The Importance of Genetic Change
All evolution begins with alterations in the genetic message that create new alleles or alter the organization of genes on chromosome. Some changes in germ-line tissue produce alterations that enable an organism to leave more offspring, and those changes tend to be preserved as the genetic endowment of future generations. Other changes reduce the ability of an organism to leave offspring. Those changes tend to be lost, as the organisms that carry them contribute fewer members to future generations. Evolution can be viewed as the selection of particular combinations of alleles from a pool of alternatives. The rate of evolution is ultimately limited by the rate at which these alternatives are generated. Genetic change through mutation and recombination provides the raw material for evolution.
Genetic changes in somatic cells do not pass on to offspring, and so they have no direct evolutionary consequence. However, changes in the genes of somatic cells can have an important immediate impact if the gene affects development or is involved with regulation of cell proliferation.
Key Learning Outcome 11.5. Rare changes in genes, called mutations, can have significant effects on the individual when they occur in somatic tissue, but they are inherited only if they occur in germ-line tissue. Inherited changes provide the raw material for evolution.
Only identical twins have exactly the same DNA sequence. All other people differ from one another at many sites. In 1985 British geneticist Alec Jeffreys took advantage of this to develop a new forensic (that is, crime scene investigation) tool, DNA fingerprinting. The procedure involves cleaving an individual's DNA into small bits, which are spread apart on a gel to yield a pattern of bands, a "DNA fingerprint” characteristic of that person. The photo on the right shows the DNA fingerprints a prosecuting attorney presented in a rape trial in 1987. They consisted of autoradiographs, parallel bars on X-ray film. Each bar represents the position of a DNA fragment produced by techniques that will be described in more detail in chapter 13. The dark lanes with many bars represent standardized controls. Two different ways of producing the DNA fragments are shown, each highlighting particular sequences. A sample had been taken from the victim within hours of her attack; from it semen was collected and the semen DNA analyzed for its patterns.
Compare the DNA fingerprint patterns of the semen to that of the suspect. You can see that the suspect's two patterns match that of the rapist, and these patterns are quite different from those of the victim. Clearly the semen collected from the rape victim and the blood sample from the suspect came from the same person. The suspect was Tommie Lee Andrews, and on November 6,
1987, the jury returned a verdict of guilty.
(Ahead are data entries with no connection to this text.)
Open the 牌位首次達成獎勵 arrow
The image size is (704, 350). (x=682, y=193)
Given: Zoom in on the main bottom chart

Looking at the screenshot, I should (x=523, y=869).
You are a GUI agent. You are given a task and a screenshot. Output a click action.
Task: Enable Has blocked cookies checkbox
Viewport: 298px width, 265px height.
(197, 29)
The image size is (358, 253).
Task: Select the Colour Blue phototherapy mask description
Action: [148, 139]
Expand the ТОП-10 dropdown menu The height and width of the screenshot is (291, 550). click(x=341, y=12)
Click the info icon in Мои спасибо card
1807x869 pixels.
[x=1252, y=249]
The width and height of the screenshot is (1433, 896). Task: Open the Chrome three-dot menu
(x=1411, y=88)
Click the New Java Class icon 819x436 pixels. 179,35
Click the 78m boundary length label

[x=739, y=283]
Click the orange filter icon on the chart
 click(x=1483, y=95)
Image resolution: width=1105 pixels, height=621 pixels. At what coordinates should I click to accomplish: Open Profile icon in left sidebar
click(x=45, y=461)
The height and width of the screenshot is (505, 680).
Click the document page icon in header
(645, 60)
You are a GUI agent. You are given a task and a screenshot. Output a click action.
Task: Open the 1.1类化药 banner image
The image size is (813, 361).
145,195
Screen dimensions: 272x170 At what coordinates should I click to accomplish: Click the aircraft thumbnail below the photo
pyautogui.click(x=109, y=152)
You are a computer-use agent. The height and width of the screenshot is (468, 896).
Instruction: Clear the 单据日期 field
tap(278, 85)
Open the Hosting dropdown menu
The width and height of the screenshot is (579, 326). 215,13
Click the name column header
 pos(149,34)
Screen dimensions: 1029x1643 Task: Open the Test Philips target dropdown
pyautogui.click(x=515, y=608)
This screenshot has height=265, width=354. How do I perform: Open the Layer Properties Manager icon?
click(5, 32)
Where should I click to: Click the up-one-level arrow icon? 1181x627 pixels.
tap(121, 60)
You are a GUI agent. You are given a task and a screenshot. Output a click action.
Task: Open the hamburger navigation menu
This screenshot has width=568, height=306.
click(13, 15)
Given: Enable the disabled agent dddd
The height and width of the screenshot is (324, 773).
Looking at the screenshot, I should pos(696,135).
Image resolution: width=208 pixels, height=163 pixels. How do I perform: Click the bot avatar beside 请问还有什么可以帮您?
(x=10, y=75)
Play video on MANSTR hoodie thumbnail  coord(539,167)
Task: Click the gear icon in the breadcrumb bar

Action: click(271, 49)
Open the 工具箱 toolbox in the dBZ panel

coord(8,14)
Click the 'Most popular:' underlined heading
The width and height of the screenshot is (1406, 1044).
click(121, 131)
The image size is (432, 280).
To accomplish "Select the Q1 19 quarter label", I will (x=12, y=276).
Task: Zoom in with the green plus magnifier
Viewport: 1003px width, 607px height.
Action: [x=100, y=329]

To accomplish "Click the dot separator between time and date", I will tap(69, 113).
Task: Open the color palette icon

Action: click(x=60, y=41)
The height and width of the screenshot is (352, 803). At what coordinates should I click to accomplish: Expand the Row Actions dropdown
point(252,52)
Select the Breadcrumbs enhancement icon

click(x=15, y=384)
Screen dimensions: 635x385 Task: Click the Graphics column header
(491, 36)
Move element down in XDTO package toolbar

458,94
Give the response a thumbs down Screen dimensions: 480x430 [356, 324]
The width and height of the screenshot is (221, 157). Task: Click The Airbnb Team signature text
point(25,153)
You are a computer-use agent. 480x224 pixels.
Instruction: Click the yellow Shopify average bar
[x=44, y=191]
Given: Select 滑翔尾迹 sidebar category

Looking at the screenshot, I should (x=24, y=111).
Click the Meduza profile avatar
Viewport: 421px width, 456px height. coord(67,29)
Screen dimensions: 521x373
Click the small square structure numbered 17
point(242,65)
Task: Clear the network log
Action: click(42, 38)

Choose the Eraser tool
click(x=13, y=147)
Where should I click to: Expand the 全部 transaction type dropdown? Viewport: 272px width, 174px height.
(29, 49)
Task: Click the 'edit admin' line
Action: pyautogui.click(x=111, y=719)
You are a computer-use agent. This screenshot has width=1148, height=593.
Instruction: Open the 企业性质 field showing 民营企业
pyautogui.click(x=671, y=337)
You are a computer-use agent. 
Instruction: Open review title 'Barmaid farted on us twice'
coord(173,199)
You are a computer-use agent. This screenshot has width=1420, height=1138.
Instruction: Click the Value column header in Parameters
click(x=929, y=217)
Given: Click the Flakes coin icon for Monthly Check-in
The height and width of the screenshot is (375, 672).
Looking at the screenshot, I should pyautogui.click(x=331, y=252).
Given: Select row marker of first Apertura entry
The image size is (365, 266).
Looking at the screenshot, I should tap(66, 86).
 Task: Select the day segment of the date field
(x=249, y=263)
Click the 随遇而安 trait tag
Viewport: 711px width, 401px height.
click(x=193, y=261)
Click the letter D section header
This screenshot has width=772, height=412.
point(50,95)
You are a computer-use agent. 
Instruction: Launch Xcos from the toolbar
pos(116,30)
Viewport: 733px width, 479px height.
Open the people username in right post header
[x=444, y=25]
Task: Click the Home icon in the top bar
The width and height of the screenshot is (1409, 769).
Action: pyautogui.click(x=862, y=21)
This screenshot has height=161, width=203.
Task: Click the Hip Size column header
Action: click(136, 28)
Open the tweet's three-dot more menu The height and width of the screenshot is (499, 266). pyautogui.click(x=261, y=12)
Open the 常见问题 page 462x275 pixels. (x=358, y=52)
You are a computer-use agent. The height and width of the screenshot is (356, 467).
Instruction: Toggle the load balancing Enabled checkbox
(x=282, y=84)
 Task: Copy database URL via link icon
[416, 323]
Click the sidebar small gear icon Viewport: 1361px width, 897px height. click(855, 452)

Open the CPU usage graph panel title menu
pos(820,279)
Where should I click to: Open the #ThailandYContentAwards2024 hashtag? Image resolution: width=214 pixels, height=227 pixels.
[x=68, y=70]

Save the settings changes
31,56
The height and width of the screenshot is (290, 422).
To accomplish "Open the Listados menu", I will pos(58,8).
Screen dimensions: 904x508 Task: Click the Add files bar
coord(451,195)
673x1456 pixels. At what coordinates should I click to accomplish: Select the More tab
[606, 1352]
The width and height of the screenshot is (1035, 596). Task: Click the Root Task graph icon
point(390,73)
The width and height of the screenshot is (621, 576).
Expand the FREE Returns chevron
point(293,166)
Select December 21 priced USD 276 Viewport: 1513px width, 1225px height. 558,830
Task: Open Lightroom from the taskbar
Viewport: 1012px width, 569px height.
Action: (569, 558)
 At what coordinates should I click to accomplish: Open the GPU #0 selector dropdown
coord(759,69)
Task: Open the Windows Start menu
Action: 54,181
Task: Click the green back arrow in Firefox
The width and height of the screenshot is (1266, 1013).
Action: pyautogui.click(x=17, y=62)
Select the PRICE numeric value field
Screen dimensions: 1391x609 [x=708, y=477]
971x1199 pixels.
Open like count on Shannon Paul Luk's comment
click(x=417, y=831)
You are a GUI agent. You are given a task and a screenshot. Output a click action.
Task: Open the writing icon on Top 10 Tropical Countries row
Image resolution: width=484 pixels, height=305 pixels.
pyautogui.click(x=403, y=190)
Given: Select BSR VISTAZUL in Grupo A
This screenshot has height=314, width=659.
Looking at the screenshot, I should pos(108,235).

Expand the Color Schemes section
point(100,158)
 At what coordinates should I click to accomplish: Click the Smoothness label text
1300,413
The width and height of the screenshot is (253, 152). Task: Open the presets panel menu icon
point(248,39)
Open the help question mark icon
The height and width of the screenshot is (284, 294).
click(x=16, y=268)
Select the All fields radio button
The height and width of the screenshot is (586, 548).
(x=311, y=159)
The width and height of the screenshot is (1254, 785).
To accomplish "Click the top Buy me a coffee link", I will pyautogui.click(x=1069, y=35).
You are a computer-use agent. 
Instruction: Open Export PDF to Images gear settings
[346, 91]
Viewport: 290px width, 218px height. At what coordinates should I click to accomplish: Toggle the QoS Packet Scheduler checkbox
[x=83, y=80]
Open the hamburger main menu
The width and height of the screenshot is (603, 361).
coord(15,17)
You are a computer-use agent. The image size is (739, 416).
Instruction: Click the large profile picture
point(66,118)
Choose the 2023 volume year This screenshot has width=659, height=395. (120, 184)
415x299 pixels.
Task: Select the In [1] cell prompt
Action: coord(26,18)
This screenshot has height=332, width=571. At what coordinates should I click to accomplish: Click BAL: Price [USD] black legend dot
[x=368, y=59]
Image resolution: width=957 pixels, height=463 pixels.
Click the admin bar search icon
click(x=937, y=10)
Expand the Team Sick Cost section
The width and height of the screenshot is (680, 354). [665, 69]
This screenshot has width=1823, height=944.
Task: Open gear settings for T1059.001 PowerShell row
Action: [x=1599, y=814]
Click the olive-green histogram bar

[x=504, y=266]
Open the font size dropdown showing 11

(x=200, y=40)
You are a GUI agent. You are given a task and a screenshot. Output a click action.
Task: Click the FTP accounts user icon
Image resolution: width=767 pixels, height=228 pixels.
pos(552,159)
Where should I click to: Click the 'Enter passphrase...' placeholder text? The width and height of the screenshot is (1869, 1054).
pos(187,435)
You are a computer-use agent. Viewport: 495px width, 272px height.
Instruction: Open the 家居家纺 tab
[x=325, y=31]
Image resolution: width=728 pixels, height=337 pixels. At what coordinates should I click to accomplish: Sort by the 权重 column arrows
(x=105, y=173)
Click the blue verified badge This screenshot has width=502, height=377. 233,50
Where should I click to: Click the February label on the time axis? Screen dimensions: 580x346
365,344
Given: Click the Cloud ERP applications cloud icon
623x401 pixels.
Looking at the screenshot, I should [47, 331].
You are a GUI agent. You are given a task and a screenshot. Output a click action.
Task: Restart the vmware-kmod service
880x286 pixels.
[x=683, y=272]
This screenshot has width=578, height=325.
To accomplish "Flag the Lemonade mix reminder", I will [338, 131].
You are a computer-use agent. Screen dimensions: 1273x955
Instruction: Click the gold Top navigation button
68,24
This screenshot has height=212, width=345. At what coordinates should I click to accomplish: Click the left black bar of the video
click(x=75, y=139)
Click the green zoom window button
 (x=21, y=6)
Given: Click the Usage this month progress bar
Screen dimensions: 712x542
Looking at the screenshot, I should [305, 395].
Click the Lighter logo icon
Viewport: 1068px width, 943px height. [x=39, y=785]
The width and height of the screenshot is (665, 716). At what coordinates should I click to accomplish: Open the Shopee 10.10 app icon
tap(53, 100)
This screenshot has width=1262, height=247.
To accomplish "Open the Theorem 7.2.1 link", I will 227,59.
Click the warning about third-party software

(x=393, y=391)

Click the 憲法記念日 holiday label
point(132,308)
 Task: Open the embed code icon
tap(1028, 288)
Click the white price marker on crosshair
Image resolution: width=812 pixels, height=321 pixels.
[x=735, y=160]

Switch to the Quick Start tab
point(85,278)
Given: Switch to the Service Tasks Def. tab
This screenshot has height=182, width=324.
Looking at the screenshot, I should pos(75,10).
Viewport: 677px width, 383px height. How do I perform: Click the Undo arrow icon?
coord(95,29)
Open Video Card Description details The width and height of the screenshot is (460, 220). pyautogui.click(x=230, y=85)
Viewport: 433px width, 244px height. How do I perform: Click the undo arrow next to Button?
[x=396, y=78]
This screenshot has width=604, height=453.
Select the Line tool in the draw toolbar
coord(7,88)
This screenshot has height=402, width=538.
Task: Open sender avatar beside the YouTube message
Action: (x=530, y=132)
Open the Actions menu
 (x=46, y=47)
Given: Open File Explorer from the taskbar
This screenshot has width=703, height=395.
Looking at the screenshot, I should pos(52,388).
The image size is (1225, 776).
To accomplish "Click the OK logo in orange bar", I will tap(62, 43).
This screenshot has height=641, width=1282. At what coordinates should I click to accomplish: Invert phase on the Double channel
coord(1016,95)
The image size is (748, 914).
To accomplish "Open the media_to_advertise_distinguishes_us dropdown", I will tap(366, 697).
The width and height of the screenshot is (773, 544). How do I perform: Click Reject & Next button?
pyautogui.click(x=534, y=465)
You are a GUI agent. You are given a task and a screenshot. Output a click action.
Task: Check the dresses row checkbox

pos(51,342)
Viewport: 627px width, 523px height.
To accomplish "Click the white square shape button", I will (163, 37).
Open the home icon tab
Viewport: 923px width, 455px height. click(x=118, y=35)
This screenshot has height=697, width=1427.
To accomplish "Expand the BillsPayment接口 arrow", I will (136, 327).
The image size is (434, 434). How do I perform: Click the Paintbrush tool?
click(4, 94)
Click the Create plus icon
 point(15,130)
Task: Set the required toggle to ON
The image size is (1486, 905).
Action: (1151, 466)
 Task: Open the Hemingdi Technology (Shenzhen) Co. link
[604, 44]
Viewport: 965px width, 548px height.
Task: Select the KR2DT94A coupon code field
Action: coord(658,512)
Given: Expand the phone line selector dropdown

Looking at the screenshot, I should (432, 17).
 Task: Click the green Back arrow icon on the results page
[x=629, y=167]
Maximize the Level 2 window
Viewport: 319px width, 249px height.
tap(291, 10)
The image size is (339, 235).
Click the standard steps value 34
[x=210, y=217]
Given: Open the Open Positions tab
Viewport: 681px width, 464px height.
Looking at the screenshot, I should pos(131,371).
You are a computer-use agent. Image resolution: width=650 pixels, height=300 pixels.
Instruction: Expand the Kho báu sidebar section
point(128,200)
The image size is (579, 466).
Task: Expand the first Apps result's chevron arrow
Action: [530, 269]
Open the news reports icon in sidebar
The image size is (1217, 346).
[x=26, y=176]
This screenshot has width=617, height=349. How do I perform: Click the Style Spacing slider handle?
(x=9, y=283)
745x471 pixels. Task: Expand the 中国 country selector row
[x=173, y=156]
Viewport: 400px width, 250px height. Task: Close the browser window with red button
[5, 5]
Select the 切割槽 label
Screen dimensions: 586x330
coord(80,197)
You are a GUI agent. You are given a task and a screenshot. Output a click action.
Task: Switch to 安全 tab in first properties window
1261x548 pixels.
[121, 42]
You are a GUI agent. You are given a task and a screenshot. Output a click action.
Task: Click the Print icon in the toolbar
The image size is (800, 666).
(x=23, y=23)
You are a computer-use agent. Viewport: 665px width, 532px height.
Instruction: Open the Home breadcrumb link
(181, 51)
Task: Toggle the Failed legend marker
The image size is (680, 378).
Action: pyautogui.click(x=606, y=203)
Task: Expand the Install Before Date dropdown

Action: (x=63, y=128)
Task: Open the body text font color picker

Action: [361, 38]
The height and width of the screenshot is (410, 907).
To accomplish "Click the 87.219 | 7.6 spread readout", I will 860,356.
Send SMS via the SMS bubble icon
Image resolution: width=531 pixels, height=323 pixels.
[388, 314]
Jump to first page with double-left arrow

Since the Andrews verdict, DNA fingerprinting has been used as evidence in many court cases. DNA can be obtained at a crime scene from several different sources, such as small amounts of blood, hair, or semen. As the man who analyzed Andrews's DNA says: "It's like leaving your name, address, and social security number at the scene of the crime. It's that precise.”
While some ways of detecting DNA differences highlight profiles shared by many people, others are quite rare. Using several, identity can be clearly established or ruled out. The DNA profiles of O. J. Simpson and blood samples from the murder scene of his former wife from his highly publicized and controversial murder trial in 1995 are presented on the right.
DNA fingerprinting is certainly not restricted to prosecution. It can also be used to establish innocence. More than 120 convicted people have been freed in the last 14 years using DNA evidence presented by The Innocence Project lawyers, for example.
Of course, the procedures involved in creating the DNA fingerprints and in analyzing them must be carried out properly—sloppy procedures could lead to a wrongful conviction. After widely publicized instances of questionable lab procedures, national standards have been developed.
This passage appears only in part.